Men in black are not unbeatable

14 September 2017 - 07:52 By Gary Gold
Joe Rokocoko of the All Blacks.
Joe Rokocoko of the All Blacks.
Image: HANNAH JOHNSTON/GALLO IMAGES

The Springboks will be pretty disappointed they did not win the Test match against Australia in Perth on Saturday, knowing the standards this group sets itself.

While the visitors displayed fantastic character to claim a 23-23 draw, having trailed 20-10 in the second half, they missed out on a real opportunity to collect their maiden victory in Australia since 2013.

The Boks came away with two log points from the encounter, but now trail the All Blacks by three points on the Rugby Championship standings.

If facing the Wallabies was the appetiser, duelling with the All Blacks will be the main course.

Travelling to New Zealand and trying to win a match is simply the ultimate test.

The last time the Springboks were successful on New Zealand soil was back in 2009 when I was part of the Bok coaching set-up.

Eight years ago we enjoyed unprecedented success against the All Blacks by beating them three times in a row. We employed a territory-based game, targeted the All Black wingers under the high ball and our kick-chase was second to none.

Though Joe Rokocoko and Sitiveni Sivivatu were unbelievable players and brilliant with ball in hand, we were able to apply plenty of pressure and expose them under the high ball, which effectively brought an end to their international careers.

While the game has moved on and those selfsame tactics will not necessarily work against the current All Black side, the Boks' ability to hold onto the ball for a number of phases when they get into the right areas of the field is going to be critical.

Primarily, the easiest way to stop the All Blacks from hurting you on attack is by denying them ball possession.

If it means the Boks have to be patient and go through the phases in order to wear the All Blacks down, then so be it.

Defending against the All Blacks is always a difficult job because they are such an exceptional team, but I do not agree with John Plumtree's assessment that the Springboks lack the defensive system required to shut down the All Blacks' attack.
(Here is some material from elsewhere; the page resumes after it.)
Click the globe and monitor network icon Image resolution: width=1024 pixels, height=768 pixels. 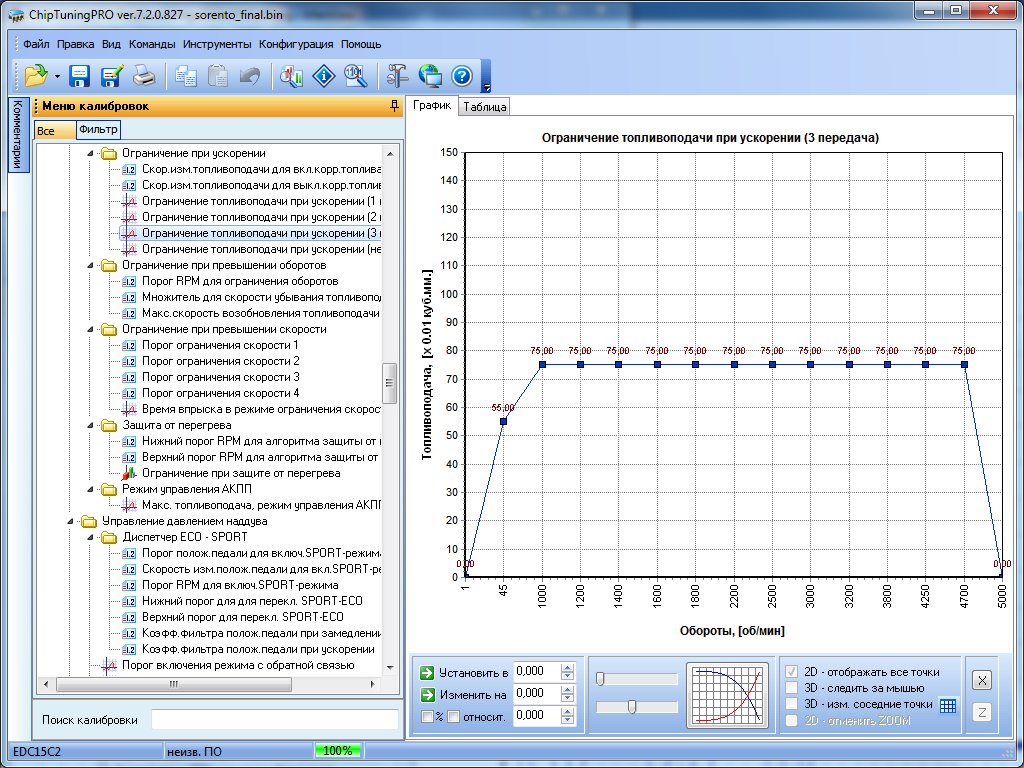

Against the Wallabies, the perception was that the Boks were too passive on defence because they found themselves employing a shift defence - in order to deal with Australia's wide-wide attack - as opposed to an aggressive up and off-the-line defence.
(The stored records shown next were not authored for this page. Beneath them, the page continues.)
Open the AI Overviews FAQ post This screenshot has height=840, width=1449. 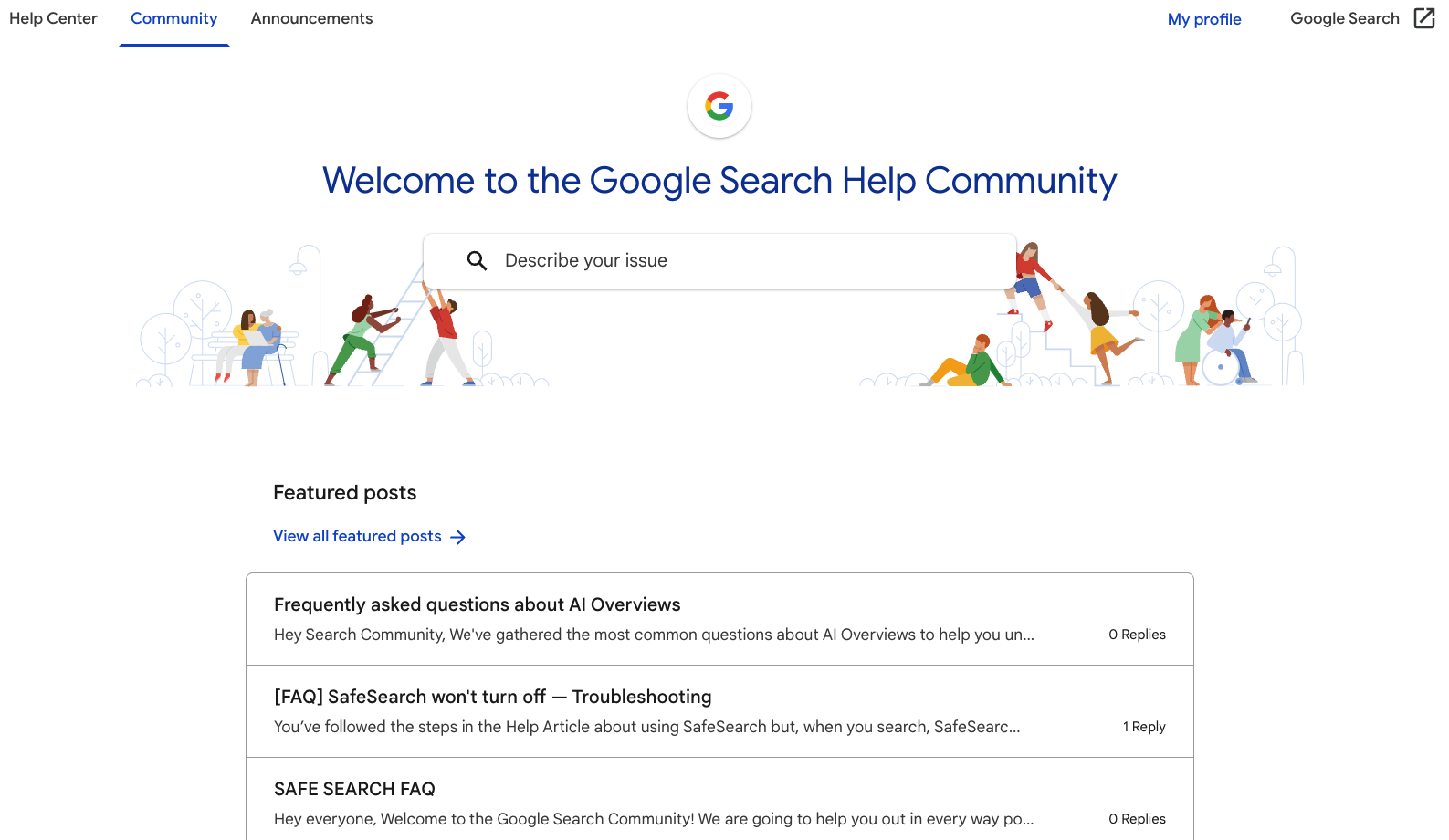tap(478, 604)
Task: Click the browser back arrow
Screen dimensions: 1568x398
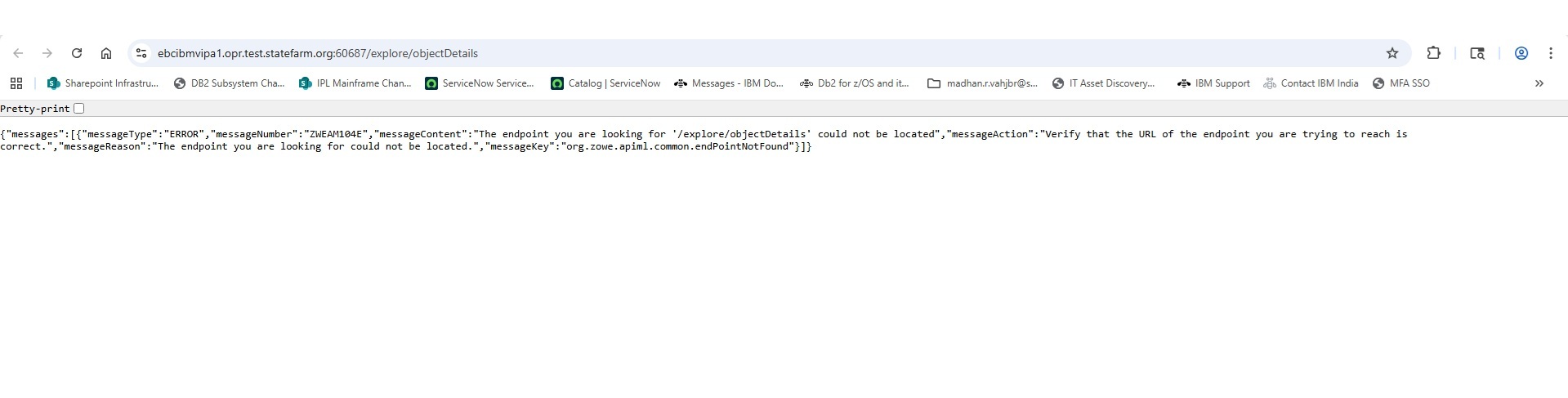Action: point(18,53)
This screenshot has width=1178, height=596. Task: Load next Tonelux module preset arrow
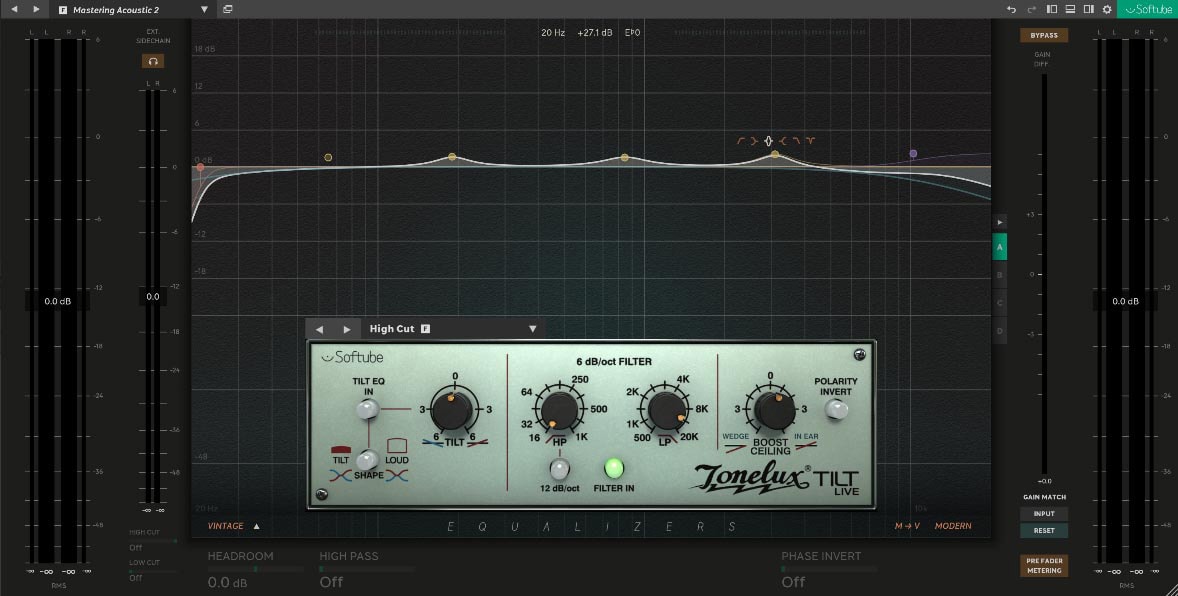[x=347, y=329]
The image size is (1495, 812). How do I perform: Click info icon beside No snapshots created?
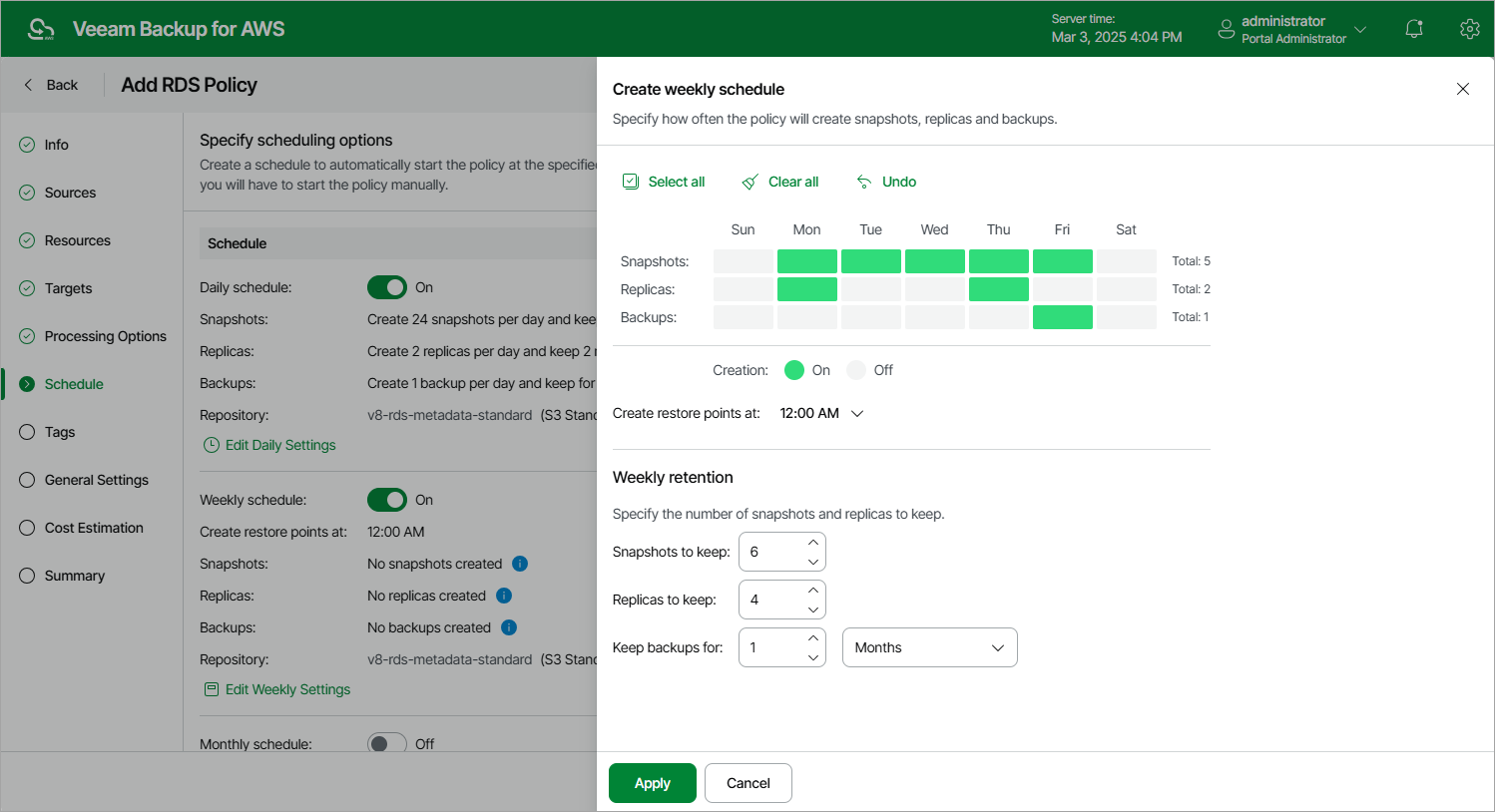[x=520, y=564]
It is such a small tweak and, knowing Brendan Venter as well as I do, there is no doubt he will have picked up on it and will rectify it in time for the clash at QBE Stadium.

The All Blacks boast an embarrassment of riches - they are unbelievably well-coached and possess a great group of players.

However, as the British and Irish Lions underlined, the men in black are not unbeatable. Quite often I feel teams prepare themselves to defend against the All Blacks for the full 80 minutes, which is the wrong strategy.

You have to ensure that you look after the ball and build sustainable pressure. The Lions asked questions of the All Blacks with ball in hand and showed that eventually the pressure will get to New Zealand. I would like to see the Springboks play with the confidence they have picked up over the past few months, and back themselves on attack against the All Blacks in Albany on Saturday.